For redundancy, there are two thermostatically activated heaters wrapped around the discharge and relief lines to prevent blockage caused by the formation of ice in the lines. Two switches on panel R12, fuel cell H 2 O line htr and H2O relief htr , provide the flight crew with the capability to select either auto A or auto B for the fuel cell water discharge line heaters and the water relief line and vent heaters, respectively.
Thermostatically controlled heaters will maintain the water line temperature above 53 F, when required. The normal temperature of product water is approximately 140 to 150 F. The thermostatically controlled heaters maintain the water relief valve's temperature when in use between 70 to 100 F. Temperature sensors located on the fuel cell water discharge line, relief valve, relief line and vent nozzle are displayed on the CRT.
If the potassium hydroxide electrolyte in the fuel cell migrates into the product water, a pH sensor located downstream of the hydrogen pump/water separator will sense the presence of the electrolyte, and the crew will be alerted by an SM alert and display on the CRT.
During normal fuel cell operation, the reactants are present in a closed-loop system and are 100 percent consumed in the production of electricity.

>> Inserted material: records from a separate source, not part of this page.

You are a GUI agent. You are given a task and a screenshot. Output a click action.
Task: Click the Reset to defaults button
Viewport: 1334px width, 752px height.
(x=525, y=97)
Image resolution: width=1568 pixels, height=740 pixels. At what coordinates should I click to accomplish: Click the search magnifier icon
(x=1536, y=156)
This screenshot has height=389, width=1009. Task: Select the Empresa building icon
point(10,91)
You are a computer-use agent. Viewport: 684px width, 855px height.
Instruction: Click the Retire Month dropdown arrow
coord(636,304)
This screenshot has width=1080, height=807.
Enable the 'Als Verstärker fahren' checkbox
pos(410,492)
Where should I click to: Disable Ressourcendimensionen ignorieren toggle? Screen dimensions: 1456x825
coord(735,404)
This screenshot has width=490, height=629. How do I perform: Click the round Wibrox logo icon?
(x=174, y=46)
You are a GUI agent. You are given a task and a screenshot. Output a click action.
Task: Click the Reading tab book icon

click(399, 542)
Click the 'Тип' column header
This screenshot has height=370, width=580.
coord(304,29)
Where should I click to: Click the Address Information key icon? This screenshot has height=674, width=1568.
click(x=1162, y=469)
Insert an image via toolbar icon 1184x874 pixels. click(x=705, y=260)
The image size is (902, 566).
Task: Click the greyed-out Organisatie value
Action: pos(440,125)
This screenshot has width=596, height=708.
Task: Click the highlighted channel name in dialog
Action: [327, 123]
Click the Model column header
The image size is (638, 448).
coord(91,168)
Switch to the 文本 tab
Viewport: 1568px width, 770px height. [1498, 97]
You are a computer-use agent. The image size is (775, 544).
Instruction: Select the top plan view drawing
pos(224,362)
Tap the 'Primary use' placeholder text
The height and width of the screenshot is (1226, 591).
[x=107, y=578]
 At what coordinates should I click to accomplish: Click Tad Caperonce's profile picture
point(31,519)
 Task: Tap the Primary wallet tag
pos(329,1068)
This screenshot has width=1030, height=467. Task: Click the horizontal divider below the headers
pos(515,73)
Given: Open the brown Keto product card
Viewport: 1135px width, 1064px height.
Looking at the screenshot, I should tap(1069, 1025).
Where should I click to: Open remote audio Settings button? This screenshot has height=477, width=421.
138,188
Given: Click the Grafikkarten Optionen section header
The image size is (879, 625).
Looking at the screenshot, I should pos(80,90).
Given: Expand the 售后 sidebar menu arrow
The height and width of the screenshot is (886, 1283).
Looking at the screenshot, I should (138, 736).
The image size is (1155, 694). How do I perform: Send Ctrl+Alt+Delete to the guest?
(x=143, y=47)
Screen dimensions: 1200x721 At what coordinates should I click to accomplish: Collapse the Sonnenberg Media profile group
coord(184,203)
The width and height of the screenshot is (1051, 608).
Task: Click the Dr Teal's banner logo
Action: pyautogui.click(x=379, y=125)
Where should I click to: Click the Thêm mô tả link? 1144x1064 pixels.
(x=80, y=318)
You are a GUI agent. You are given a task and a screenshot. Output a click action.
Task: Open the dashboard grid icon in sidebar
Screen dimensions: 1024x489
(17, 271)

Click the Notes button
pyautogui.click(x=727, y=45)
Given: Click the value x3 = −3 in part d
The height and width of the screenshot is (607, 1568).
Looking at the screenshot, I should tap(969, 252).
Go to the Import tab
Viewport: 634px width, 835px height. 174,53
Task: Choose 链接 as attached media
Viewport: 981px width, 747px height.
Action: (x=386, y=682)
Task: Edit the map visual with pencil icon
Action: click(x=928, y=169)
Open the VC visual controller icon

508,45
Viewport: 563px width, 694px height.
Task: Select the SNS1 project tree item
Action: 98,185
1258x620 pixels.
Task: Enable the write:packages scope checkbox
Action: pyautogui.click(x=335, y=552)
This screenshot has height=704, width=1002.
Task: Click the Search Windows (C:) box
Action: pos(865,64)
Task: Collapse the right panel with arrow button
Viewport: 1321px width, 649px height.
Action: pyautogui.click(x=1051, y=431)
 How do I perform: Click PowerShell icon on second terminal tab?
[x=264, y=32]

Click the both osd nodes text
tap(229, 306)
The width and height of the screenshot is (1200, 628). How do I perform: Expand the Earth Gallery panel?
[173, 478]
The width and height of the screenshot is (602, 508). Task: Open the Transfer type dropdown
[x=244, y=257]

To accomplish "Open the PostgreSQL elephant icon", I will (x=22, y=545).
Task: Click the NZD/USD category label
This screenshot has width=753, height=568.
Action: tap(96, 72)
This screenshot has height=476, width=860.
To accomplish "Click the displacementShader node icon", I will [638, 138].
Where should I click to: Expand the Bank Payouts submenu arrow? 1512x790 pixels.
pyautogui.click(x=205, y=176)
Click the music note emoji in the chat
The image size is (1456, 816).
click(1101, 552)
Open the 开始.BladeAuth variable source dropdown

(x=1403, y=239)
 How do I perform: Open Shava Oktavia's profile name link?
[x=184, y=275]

Any inert gases or other contaminants will accumulate in and around the porous electrodes in the cells and reduce the reaction efficiency and electrical load support capability. Purging, therefore, is required at least twice daily to cleanse the cells. When a purge is initiated by opening the purge valves, the oxygen and hydrogen systems become open-loop systems; and increased flows allow the reactants to circulate through the stack, pick up the contaminants and blow them out overboard through the purge lines and vents. Electrical power is produced throughout the purge sequence, although no more than 10 kilowatts should be required from a fuel cell being purged because of the increased reactant flow and preheater limitations.
Fuel cell purge can be activated automatically or manually by the use of fuel cell switches on panel R12. In the automatic mode, the fuel cell purge heater switch is positioned to GPC . The purge line heaters are turned on to heat the purge lines to ensure that the reactants will not freeze in the lines. The hydrogen reactant is the more likely to freeze because it is saturated with water vapor. Depending on the orbit trajectory and vehicle orientation, the heaters may require 27 minutes to heat the lines to the required temperatures. The fuel cell current is checked to ensure a load of less than 350 amps, due to limitations on the hydrogen and oxygen preheaters in the fuel cells. As the current output of the fuel cell increases, the reactant flow rates increase, and the preheaters raise the temperature of the reactants to a minimum of minus 40 F in order to prevent the seals in the dual gas regulator from freezing.
The purge lines from all three fuel cells are manifolded together downstream of their purge valves and associated check valves. The line leading to the purge outlet is sized to permit unrestricted flow from only one fuel cell at a time. If purging of more than one cell at a time is attempted, pressure could build in the purge outlet line and cause a decrease in the flow rate through the individual cells, which would result in an inefficient purge.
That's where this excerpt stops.